■ **INSTRUCTIONS FOR THE TASK**: Within the listing below, count the lines that have the string "computer". Answer with that number only.

###

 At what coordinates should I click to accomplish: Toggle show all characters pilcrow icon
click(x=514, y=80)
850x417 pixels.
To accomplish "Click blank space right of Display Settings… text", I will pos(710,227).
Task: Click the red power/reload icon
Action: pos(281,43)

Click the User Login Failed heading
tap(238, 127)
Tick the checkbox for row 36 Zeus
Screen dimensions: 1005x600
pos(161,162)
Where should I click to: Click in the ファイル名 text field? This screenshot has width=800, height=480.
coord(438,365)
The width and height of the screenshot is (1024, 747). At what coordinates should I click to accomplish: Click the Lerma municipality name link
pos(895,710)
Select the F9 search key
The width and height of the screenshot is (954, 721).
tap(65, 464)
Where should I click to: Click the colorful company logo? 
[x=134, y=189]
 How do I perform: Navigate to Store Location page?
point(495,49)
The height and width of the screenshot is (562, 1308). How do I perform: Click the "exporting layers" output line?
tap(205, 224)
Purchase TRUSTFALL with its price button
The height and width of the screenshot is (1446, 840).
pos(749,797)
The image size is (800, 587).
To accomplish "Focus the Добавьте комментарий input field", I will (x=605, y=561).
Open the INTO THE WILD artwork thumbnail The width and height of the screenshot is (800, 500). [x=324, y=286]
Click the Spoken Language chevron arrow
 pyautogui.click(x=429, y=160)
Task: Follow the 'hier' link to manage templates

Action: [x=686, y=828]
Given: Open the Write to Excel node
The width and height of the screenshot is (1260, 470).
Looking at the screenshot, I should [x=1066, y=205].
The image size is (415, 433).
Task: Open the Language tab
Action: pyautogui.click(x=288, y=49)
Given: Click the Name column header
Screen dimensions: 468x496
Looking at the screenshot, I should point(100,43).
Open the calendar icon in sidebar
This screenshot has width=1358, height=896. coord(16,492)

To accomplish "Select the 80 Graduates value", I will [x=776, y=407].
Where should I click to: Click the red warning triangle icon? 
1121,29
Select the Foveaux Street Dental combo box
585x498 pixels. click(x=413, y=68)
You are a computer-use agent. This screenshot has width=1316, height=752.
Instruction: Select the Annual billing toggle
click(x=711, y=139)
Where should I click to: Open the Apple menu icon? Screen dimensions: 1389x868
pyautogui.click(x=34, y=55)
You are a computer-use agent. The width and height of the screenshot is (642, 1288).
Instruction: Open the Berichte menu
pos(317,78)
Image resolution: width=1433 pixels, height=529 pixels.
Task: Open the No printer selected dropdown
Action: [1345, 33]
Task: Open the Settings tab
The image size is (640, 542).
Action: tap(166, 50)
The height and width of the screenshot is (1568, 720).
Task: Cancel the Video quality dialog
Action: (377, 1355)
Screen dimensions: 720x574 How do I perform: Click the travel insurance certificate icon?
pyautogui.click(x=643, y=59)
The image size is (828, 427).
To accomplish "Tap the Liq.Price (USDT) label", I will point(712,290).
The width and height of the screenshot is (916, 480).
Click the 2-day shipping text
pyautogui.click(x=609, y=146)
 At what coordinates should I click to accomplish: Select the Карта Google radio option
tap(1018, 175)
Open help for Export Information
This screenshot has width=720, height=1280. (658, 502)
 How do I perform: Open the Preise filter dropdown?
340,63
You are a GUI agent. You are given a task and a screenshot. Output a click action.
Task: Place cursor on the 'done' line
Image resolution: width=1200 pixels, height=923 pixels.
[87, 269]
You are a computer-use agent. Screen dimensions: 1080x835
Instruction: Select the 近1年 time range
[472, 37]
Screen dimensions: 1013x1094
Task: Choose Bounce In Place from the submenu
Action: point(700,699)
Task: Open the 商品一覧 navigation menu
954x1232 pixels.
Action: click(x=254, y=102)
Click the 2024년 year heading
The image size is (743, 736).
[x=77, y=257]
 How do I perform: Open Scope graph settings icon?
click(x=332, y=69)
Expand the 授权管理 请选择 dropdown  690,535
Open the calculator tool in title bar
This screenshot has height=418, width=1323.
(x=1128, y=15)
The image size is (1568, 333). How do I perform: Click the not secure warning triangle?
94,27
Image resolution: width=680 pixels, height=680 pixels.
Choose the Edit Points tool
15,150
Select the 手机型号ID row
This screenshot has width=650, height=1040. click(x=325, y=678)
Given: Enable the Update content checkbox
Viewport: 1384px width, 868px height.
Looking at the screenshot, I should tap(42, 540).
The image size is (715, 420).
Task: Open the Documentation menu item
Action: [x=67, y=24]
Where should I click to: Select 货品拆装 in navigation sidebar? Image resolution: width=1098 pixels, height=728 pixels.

###

■ **ANSWER SECTION**: 3